Nine people got their feelings hurted? Is that a new record?
EDIT: Number alone doesn't tell me much. If one person whose opinion I value says "this thing is bad", that weighs more with me than if nine million people whose opinions don't count in my view say "it's fantastic!"
Since I have no idea who the Nine Reporters were - nor am I asking you to tell me! nor should you! - then for me it's a case of:
I gave you the numbers because it's unusual for a comment to receive so many reports, and that is usually (not always) an indication that your comment was bad. Obviously we're not going to tell you who said what, but if you think nine people reporting you isn't enough reason to reconsider your spleen-posting and you just dismiss at as "people got their feelings hurted (sic)" (really, is that really your model for people reporting this post, that the Motte is full of climate radicals who were offended that you went off on a Tumblr climate radical?), then it makes me think that this performative navel-gazing was not sincere.
When you double down with this nonsense (which I literally can't even decipher):
you certainly do not give the impression that you actually care about the quality of your discourse.
Ah yes, I keep forgetting you children haven't read anything older than the Relatable Material in your high school English curriculum 😁
It's an older form of English (or, if I'm being exact, Lallans) which is a motto attributed to this person. Try sounding it out, you'll work it out!
But if that genuinely is too difficult, let me translate it into current American:
They have said. What say they? Let them say.

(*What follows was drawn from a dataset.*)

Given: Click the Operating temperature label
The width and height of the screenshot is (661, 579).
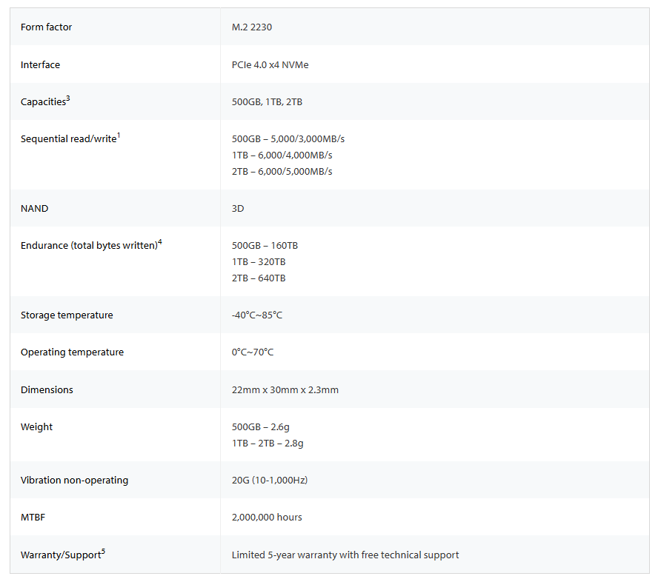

To paraphrase, it means broadly "So what if anonymous nobodies are saying this and that about me? Talk is cheap, let their tongues wag, I care not a straw whatever they may chatter".
I hope that helps with all your Gibberish Translation Needs!
(Historical illiteracy: never not entertaining to me).
Well I'll pull the trigger then.
You've got a lot of quality contributions. I would hate to see you leave, and you've been a good contributor for long enough that just about anything would result in, at most, a warning.
But going on an unbridled flamespree is past "just about anything". No, you do not get to flame people like that, nobody gets to flame people like that.
Three-day ban.
For the record, I really do hope you come back and keep posting, just not like that.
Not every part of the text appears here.